◆ Task statement:
In the records below, find the line containing "You are a GUI". Output it and every line after it to the end, unchanged, with no pictures.

(Stored items from a collection)
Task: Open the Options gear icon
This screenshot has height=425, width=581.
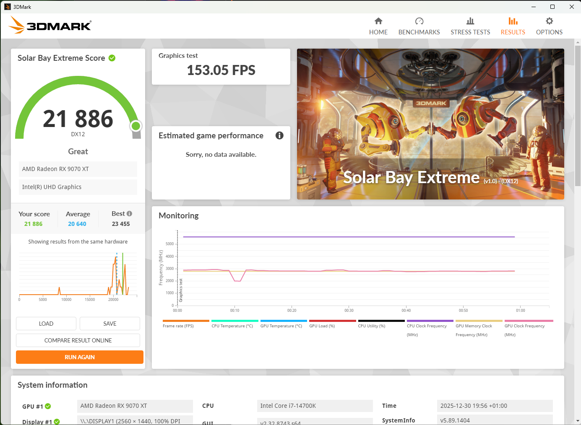Action: tap(549, 20)
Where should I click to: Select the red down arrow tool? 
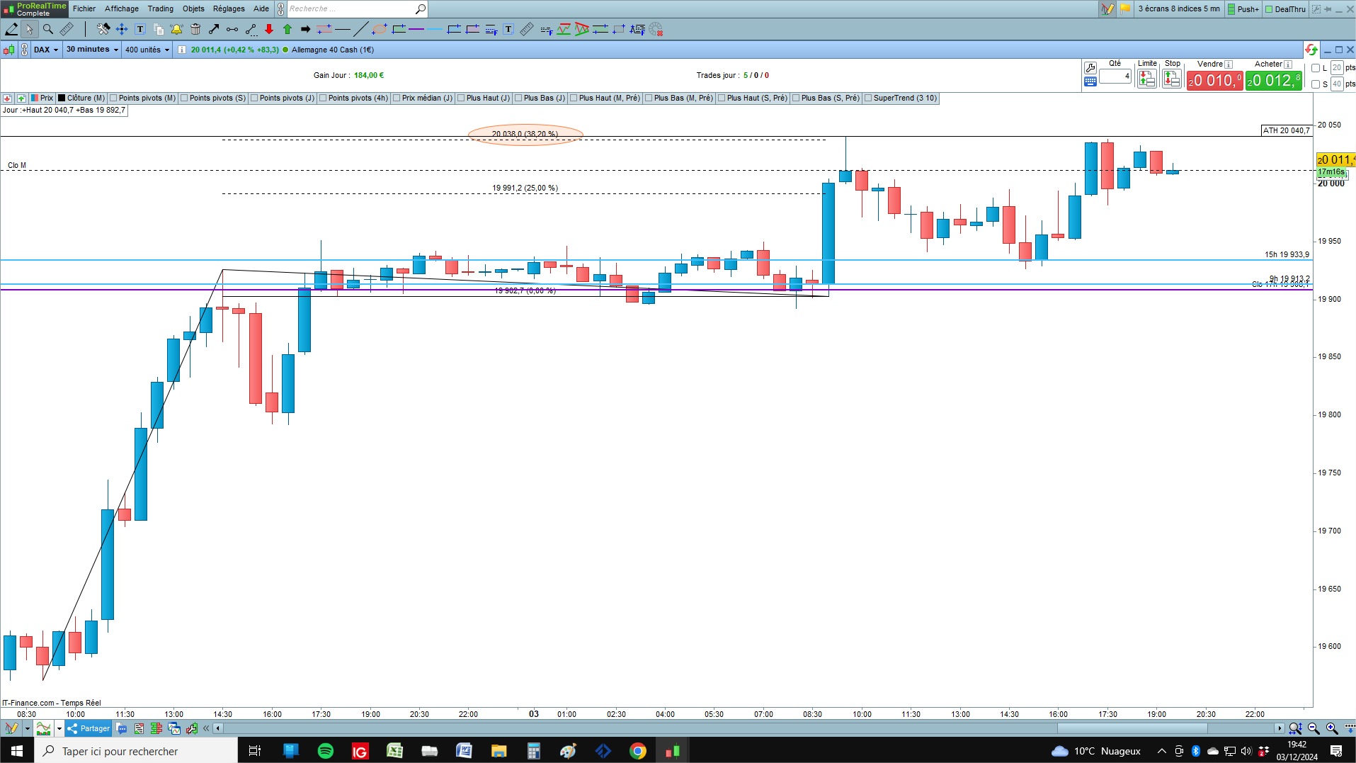tap(269, 29)
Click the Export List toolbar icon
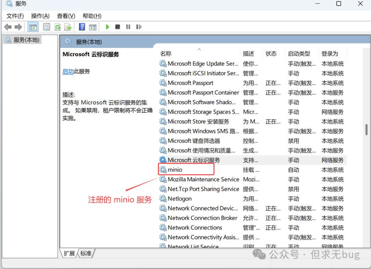Image resolution: width=371 pixels, height=269 pixels. tap(68, 27)
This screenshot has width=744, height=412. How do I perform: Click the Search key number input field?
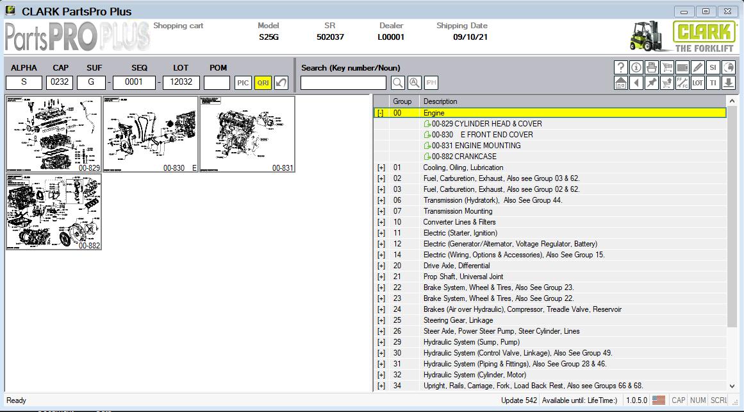coord(343,83)
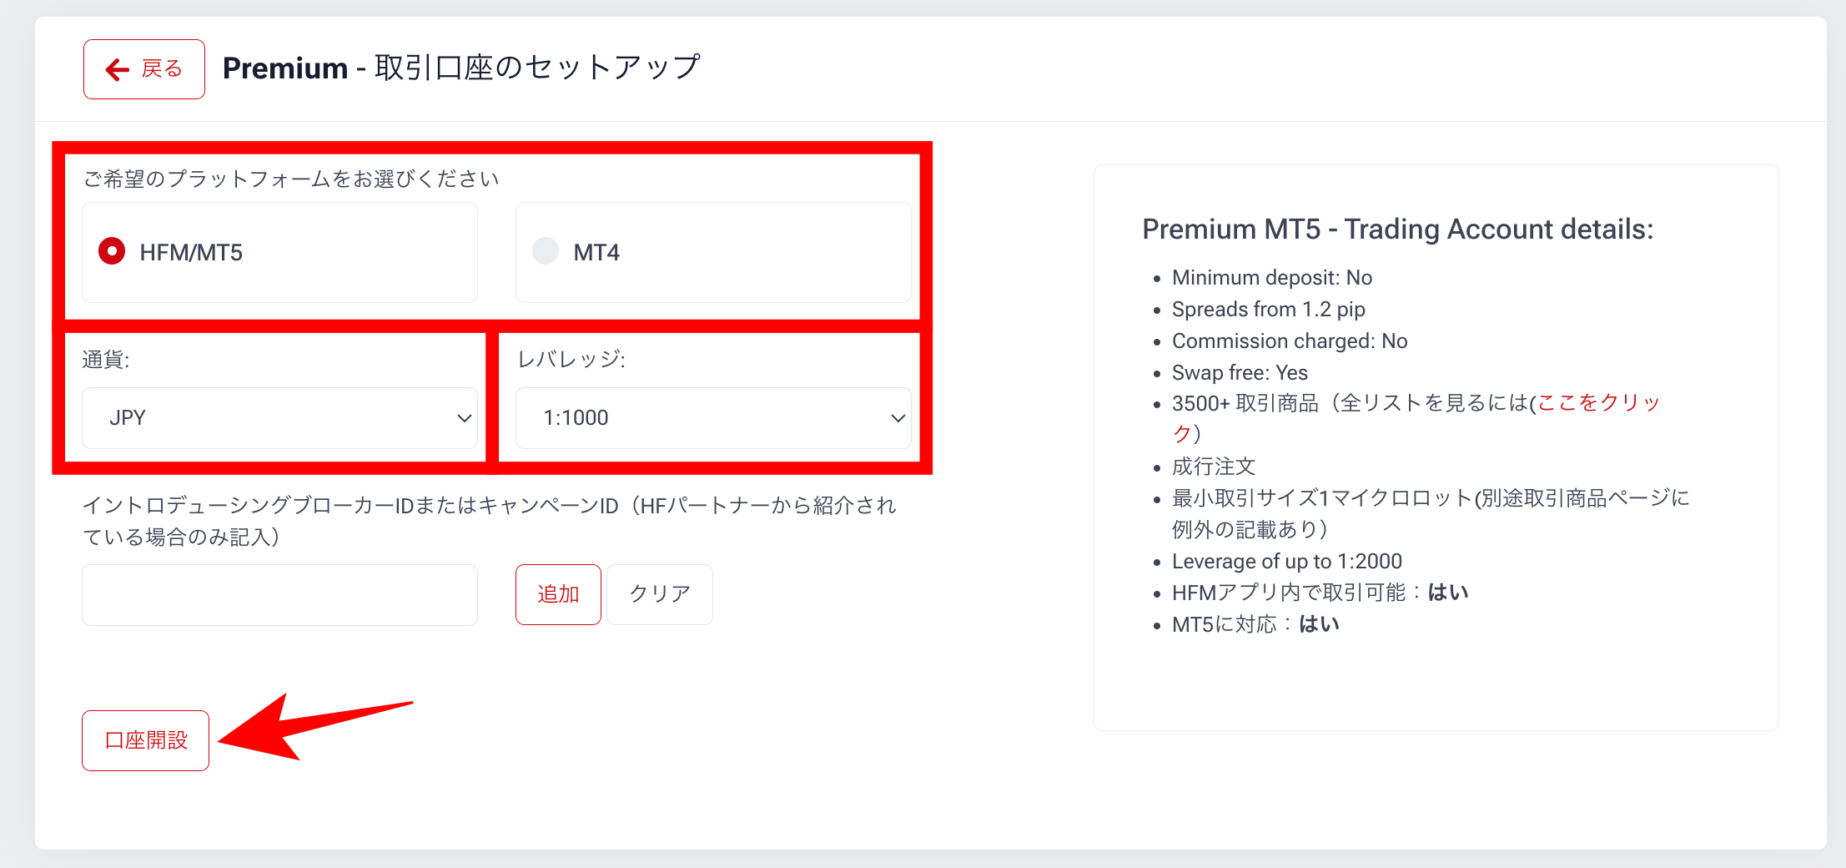The image size is (1846, 868).
Task: Click the ご希望のプラットフォーム section label
Action: [x=290, y=178]
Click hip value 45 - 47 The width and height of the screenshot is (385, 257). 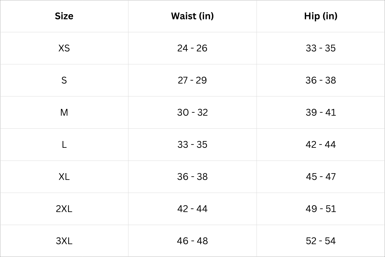click(321, 177)
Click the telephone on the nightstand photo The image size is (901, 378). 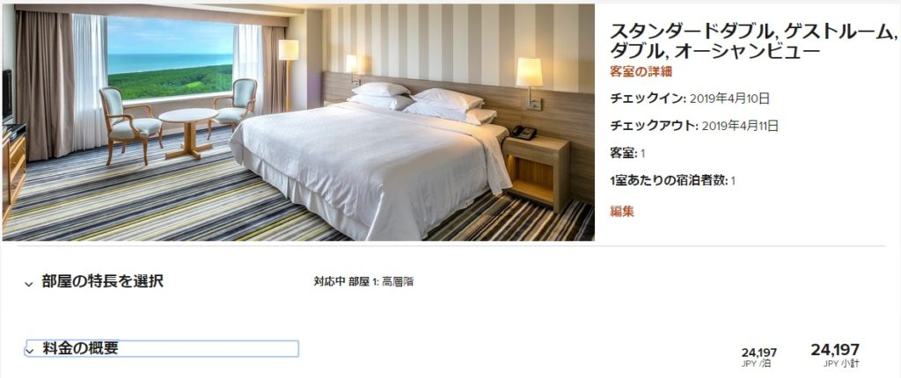524,133
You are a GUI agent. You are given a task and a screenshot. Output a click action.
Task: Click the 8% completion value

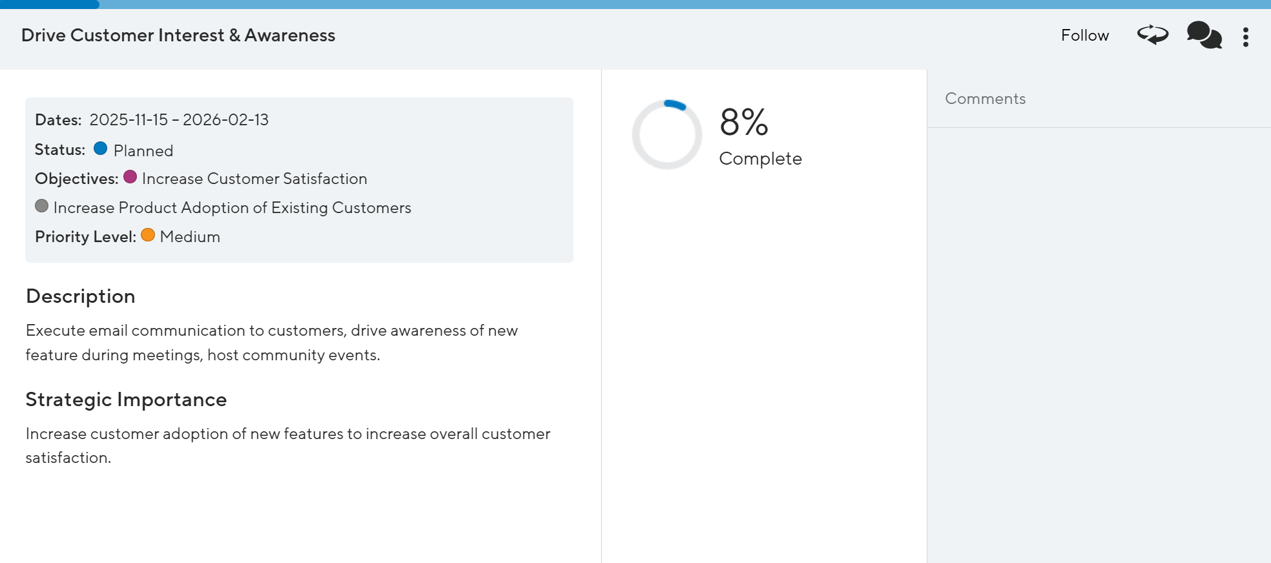coord(744,122)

◆ Output below:
You are a GUI agent. You are given a task and a screenshot. Output a click action.
Task: Click the 8% completion value

coord(744,122)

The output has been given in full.